A few weeks ago, Kanye West caused a stir abroad, ranting against commercialism and the music industry on multiple European tour dates.
The rapper began his rant bashing musicians who hype corporate products. Please? Me, Kanye West? I swear I’m a nice n—a now. I swear I’ll put the pink polo back on. I swear to you. Please? Just for three million dollars. I need it so bad. I need a new pool in my back yard. So I’ll tell all my fans your s— is cool.”
As the rant continued, Kanye appeared to be taking a jab at Justin Timberlake in particular, who just signed a deal with Bud Light. “Can I sell your drink for you please? So you can help me put on a better show,” said West, in a mocking tone.
West’s comments were so distracting on the tour, one London critic dubbed the shows “Kanye West Rant Tour 2013.” Kanye’s comments do make a certain point about the commercialism of rap in particular. Everywhere you look, it seems rappers are hawking products: Snoop Dogg reps Monster energy drinks, Mary J. Blige had a brief partnership with Burger King, Andre 3000 sells Gillete razors, B.o.B. rocks Adidas and Drake is the new face of Sprite.
Indeed, the rap game has become dominated by product placement, as many of the above acts also feature the corporations in their lyrics. However valid Kanye’s point, though, his message has now been eternally complicated due to his relationship with Kim Kardashian, the Queen of endorsement deals and self-promotion.
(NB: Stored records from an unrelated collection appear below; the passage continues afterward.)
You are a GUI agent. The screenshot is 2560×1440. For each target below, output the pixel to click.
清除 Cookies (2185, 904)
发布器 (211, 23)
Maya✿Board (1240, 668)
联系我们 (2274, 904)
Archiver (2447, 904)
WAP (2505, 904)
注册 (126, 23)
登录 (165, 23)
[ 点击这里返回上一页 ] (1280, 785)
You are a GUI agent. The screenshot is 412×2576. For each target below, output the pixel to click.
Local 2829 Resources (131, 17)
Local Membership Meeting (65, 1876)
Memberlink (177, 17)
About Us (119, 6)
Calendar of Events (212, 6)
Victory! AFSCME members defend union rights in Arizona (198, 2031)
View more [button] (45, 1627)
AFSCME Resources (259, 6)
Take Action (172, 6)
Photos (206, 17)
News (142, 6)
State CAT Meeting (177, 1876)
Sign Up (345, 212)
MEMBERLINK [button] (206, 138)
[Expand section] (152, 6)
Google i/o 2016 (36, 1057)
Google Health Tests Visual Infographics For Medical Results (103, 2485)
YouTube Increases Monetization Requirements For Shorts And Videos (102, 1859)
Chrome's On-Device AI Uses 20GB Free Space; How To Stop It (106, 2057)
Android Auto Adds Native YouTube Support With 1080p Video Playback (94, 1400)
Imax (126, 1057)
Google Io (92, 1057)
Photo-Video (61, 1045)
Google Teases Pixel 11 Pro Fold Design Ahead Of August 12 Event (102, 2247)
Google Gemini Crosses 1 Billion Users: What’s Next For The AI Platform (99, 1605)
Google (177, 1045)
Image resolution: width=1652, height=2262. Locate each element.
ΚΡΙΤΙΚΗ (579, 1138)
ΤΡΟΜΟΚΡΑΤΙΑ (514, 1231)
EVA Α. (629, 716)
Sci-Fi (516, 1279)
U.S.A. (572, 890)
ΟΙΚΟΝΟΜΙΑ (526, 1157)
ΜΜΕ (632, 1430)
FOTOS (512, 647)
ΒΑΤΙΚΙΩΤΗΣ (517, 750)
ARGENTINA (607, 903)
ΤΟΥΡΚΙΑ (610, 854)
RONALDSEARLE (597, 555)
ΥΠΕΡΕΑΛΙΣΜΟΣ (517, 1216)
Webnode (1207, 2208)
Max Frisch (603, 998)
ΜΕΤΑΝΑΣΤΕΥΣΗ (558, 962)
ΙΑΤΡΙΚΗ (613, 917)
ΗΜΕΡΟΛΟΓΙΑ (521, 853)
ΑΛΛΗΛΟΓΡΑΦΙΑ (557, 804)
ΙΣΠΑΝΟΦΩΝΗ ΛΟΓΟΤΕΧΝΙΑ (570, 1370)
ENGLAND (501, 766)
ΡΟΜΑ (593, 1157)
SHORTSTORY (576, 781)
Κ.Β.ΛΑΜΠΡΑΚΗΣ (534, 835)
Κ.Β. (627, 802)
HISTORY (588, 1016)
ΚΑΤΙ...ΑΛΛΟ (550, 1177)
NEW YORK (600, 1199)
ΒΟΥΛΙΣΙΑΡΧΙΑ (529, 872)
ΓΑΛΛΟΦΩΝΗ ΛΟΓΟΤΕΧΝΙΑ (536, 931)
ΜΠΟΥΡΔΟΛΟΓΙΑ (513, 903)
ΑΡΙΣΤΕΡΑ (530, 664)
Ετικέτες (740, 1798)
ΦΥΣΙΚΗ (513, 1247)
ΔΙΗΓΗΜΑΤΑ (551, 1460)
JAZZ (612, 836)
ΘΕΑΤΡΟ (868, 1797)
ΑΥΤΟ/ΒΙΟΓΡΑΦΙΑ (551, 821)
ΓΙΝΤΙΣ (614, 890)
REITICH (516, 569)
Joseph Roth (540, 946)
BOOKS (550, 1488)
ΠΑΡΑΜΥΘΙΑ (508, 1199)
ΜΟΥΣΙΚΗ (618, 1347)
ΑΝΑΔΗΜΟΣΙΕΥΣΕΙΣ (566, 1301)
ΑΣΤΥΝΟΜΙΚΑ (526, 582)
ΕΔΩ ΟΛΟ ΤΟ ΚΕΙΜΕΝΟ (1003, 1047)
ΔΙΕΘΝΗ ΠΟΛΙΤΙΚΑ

Another line from the London rant mocked those who build their career around public perception. “Did the corporation send the check yet? What’s my public rating right now? Are people liking me again? Enough to get some money from the corporations? Are they liking me now?” Accusations that apply directly to his girlfriend and mother of his baby.
Kardashian currently has endorsement deals with Sears, OPI, QuickTrim, Charmin, Tria Beauty, Carls Jr, Shoe Dazzle, Midori and Bebe—which force such a dizzying schedule of appearances she almost had a miscarriage a few weeks ago.
Thus, there is undeniable contradiction between West’s call for artistic authenticity and his choice of partner, who exploits not even art, but her personal life, for cash.
Kim has made several statements suggesting the impending birth of their child will usher in a new, quieter epoch in her life. “When you spend time with someone, you learn things from them, so I see what (his) views are in wanting to be private, so that’s a choice we make together as a family just in how we’re gonna raise our kid,” she said shortly after announcing the pregnancy.
Kim tried to prove her new calls for privacy weren’t just West’s influence. “As ironic as it sounds, you live your life on a reality show but then when you grow up … certain things change your life that make you want to be more private and this is definitely one of them.”
Yet, mere days after the interview took place, Kim was on the cover of numerous publications including U.S. Weekly, as well as French magazine L’Officiel Hommes, where she appeared nearly naked in a spread of photos that included West.
In the cover shot, Kim is wrapped around West’s naked body with an expression of ecstasy. Private lives indeed. If anything, it appears Kim is causing West to live his life more publicly and commercially— making his rant about consumerism even more hypocritical.
Kanye reportedly pushed heavy for the couple to settle in an L.A. neighborhood far from Kim’s mom Kris Jenner, so his baby can have privacy. The couple purchased a home in Bel Air, as opposed to the Kardashian capital of Calabasas.
However, the grip of Kris Jenner (who manages the career of all Kardashian/Jenners) is bedazzled and ironclad. Kim has long been Kris’s prized pig, bringing in more cash than all of her other children combined. The momager will not back off easily, as the Kimye baby is just another expansion of her empire.
Indeed, Kanye will soon have to battle against his own baby getting an endorsement deal, much less his fellow rappers.
Kanye’s real test of authenticity will be practicing what he preaches—upholding morals about consumerism in the midst of Kardashian chaos. Perhaps Kanye’s comments have little to do with Bud Light and Justin Timberlake, but the life closing in around him. Suddenly, Kanye’s infamous outbursts have turned from random to personal.